**TASK TO CARRY OUT:**
Copy out the lines of the records below, and only those lines, from the one with "Click the Windows Update refresh icon" through the one with "The width and", exactly as they appear.

**SUPPLIED RECORDS:**
┌──
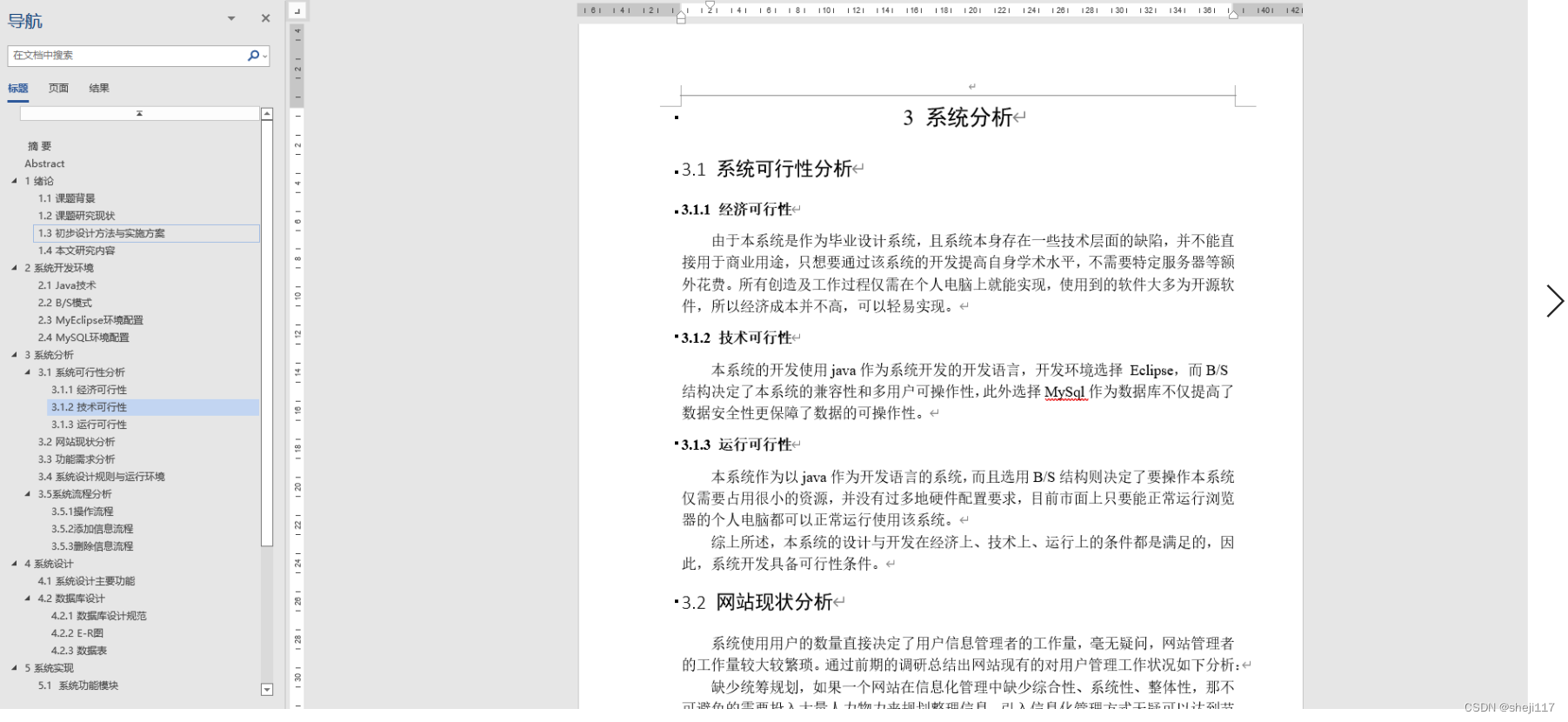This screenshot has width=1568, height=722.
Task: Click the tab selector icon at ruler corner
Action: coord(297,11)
└──
┌──
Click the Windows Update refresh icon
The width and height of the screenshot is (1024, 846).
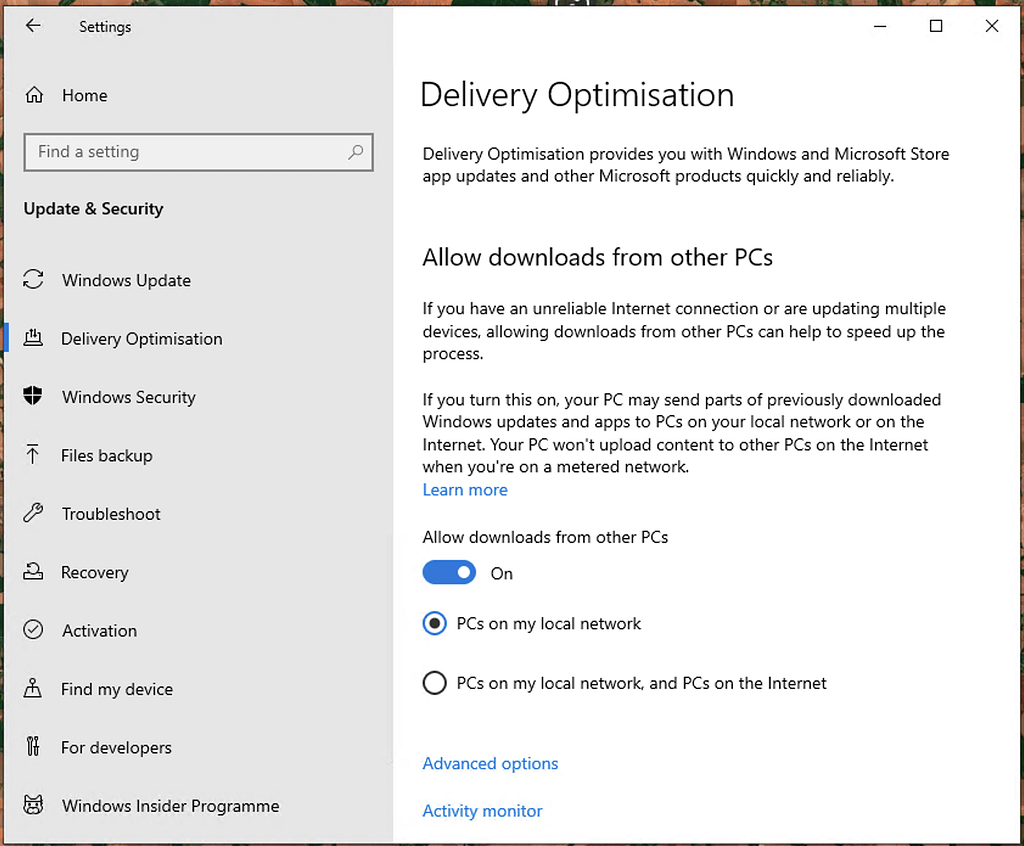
└──
**WRITTEN SOLUTION:**
Click the Windows Update refresh icon
The width and height of the screenshot is (1024, 846).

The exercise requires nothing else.